Print the data lines starting at the line that contains "Image resolution: width=296" and ending after the line that contains "I will pos(95,58).", reproducing them verbatim with nothing else.
* BEGIN DATASET RECORDS *
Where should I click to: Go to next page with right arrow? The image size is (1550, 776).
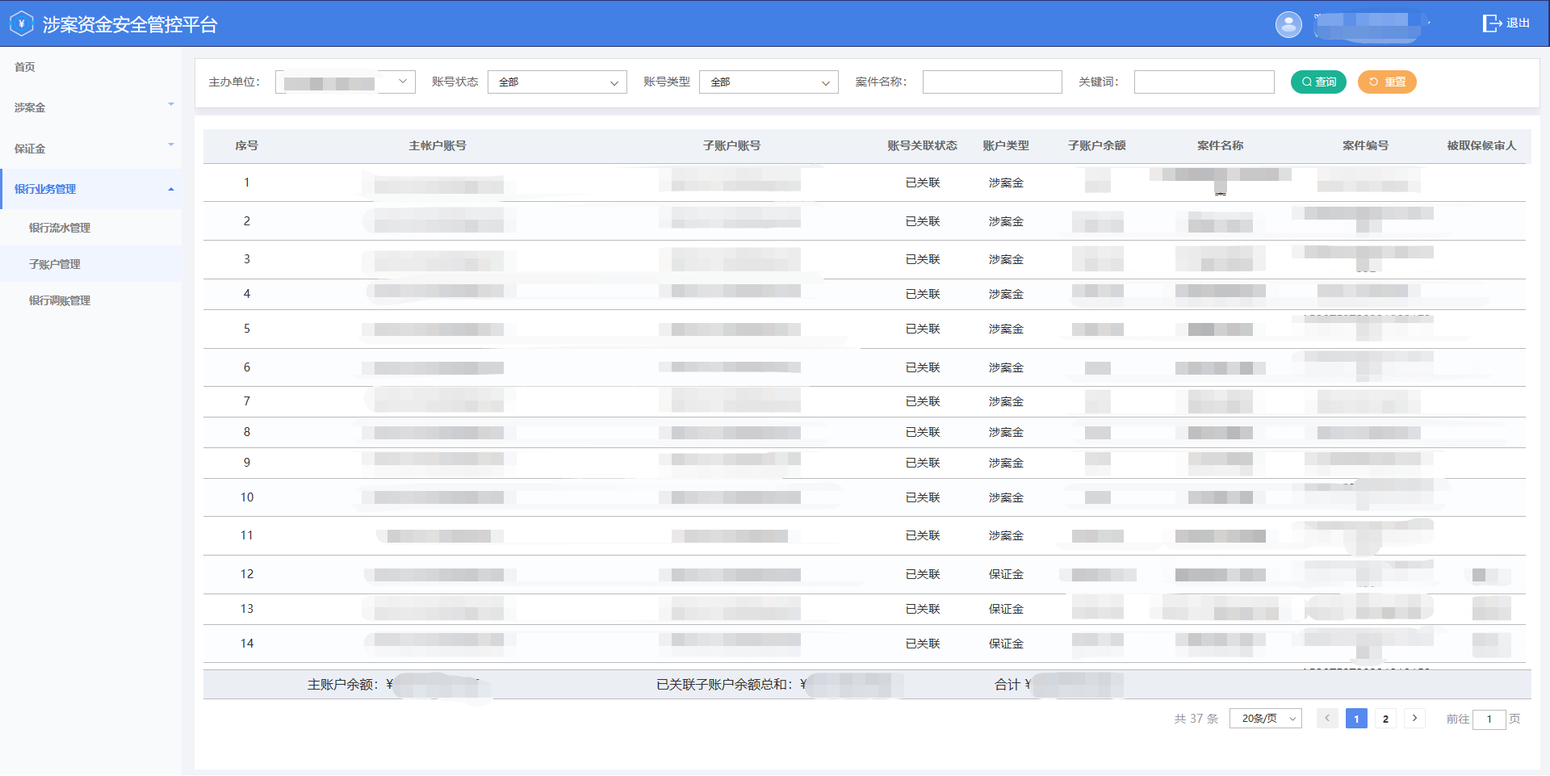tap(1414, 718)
* END DATASET RECORDS *
* BEGIN DATASET RECORDS *
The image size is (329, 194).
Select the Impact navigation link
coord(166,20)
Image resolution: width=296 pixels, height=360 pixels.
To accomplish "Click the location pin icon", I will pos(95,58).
* END DATASET RECORDS *
** RESULT FOR THIS EXERCISE **
Image resolution: width=296 pixels, height=360 pixels.
To accomplish "Click the location pin icon", I will pos(95,58).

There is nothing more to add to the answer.